I am noticing how, in a few days, a vast multinational community can organize itself. Nationalities are sticking together, though they may have not known each other before, forming committees, making sure each other is informed about tents, knows meal times. I wander over to the Eritrean area, underneath the gum tree and just down from the Tunisian military hospital. The Ghanaians are now over there, beyond the UNICEF latrines. The sifting by nationality is quite natural and driven in part by interests: the Bangladeshis all want to go home, now; the Somalis are desperate not to... Ghanaians want to help their brothers in Tripoli who have been stuck there for weeks. Somalis corralled a power outlet near the Tunisian military hospital and were selling it Bangladeshis for a fee.

image

A food line at Choucha camp

The camp’s organization stems partly from cooperation between in the international humanitarian community and Tunisians. Tunisian volunteers responded quickly to the crisis and continue to arrive to help out in many ways. I met a business school professor who had just arrived and was picking up empty milk bottles and other trash along the sandy paths in the camp. She said she traveled here from Tunis to the arid border region to help because she was so angry at what Qadhafi was doing to his own people. This is a regional revolution that Tunisia, after all, began. I am hearing a lot of stories. So many people here are living through a time of heightened drama in their lives.

The discrimination against blacks in Libya that helped propel much of the current exodus is shocking. In buses, it is not uncommon for Libyans of lighter skin to roll down the windows as an African is boarding to “air” the place out… a kind of joke. Sub-Saharan Africans and Libyans of darker complexion are overcharged at stores, I am told. In the street, they are routinely referred to by the Arabic word for “slave,” abid. Gangs continue to roam the streets targeting blacks, stealing what they have, beating any who resist. For proud people who came to Libya to find money to support their families back home, it is a deep humiliation.

When state media announced several weeks ago that black Africans were being hired as mercenaries in Qadhafi’s forces, the entire community knew that latent racism was in danger of becoming a pogrom so most went into hiding or fled for the border. And while several hundred thousand have left, at least 800,000 foreigners are still inside the country.

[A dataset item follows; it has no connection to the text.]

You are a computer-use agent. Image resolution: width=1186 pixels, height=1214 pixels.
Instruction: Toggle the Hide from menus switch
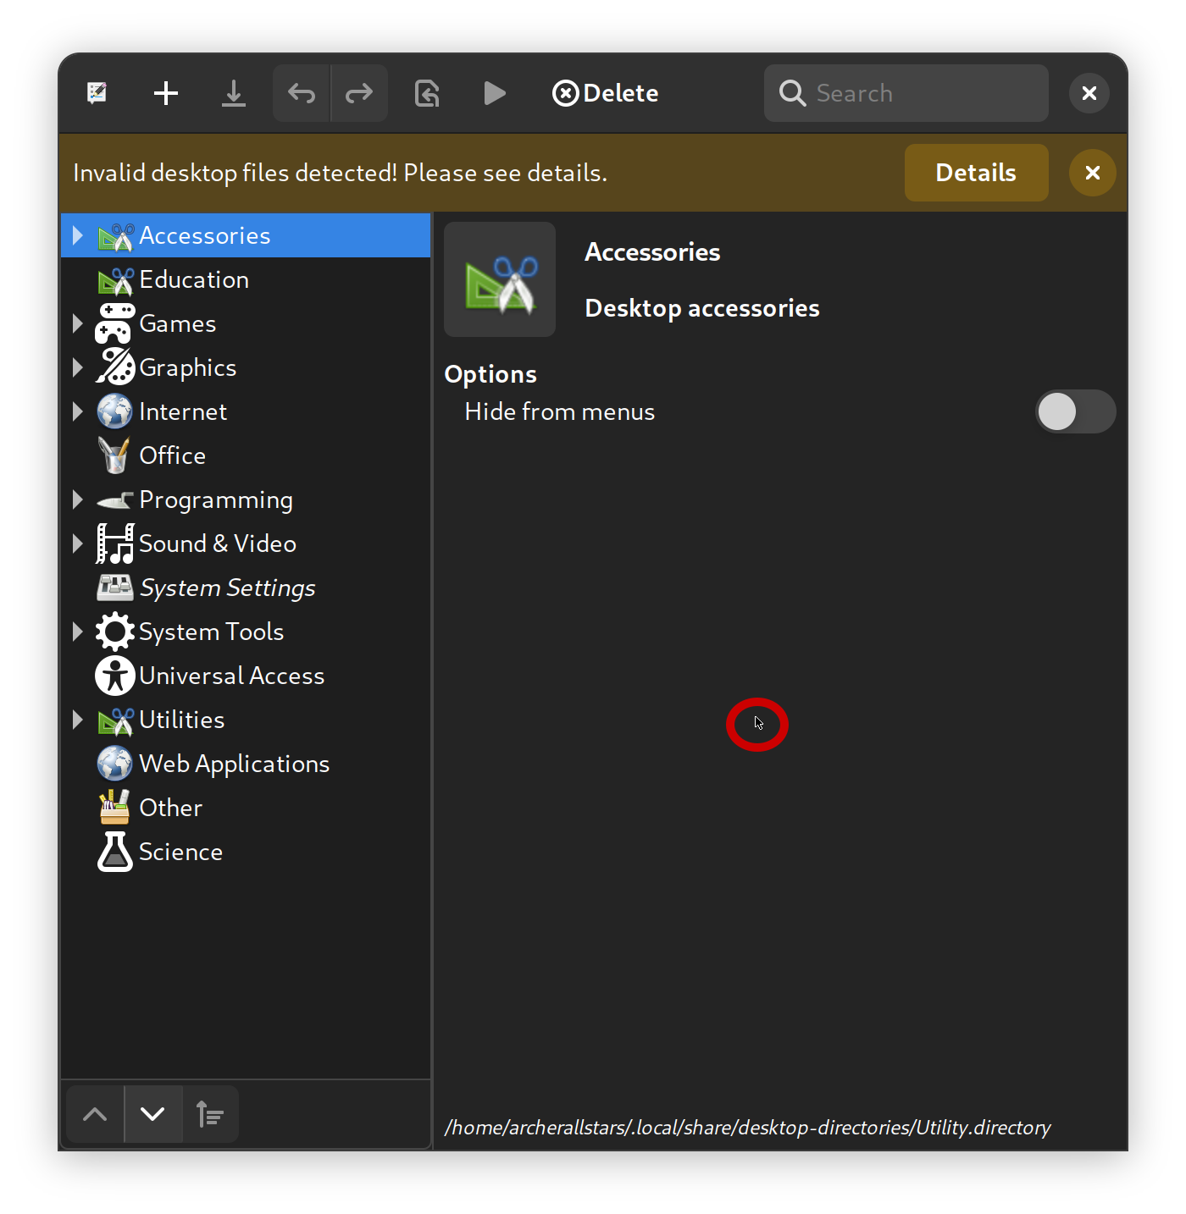point(1075,411)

I had to fly out yesterday. The plane banked over the desert, pale and marked with vast geometric patterns in different shades of brown, and then up and over the white-capped Mediterranean to the Cote D’Azur. I could see why, even on a purely physical level, Europe is so attractive to so many from the less developed world, though its real beauty lies in the choices and freedom it allows for those lucky enough to live here.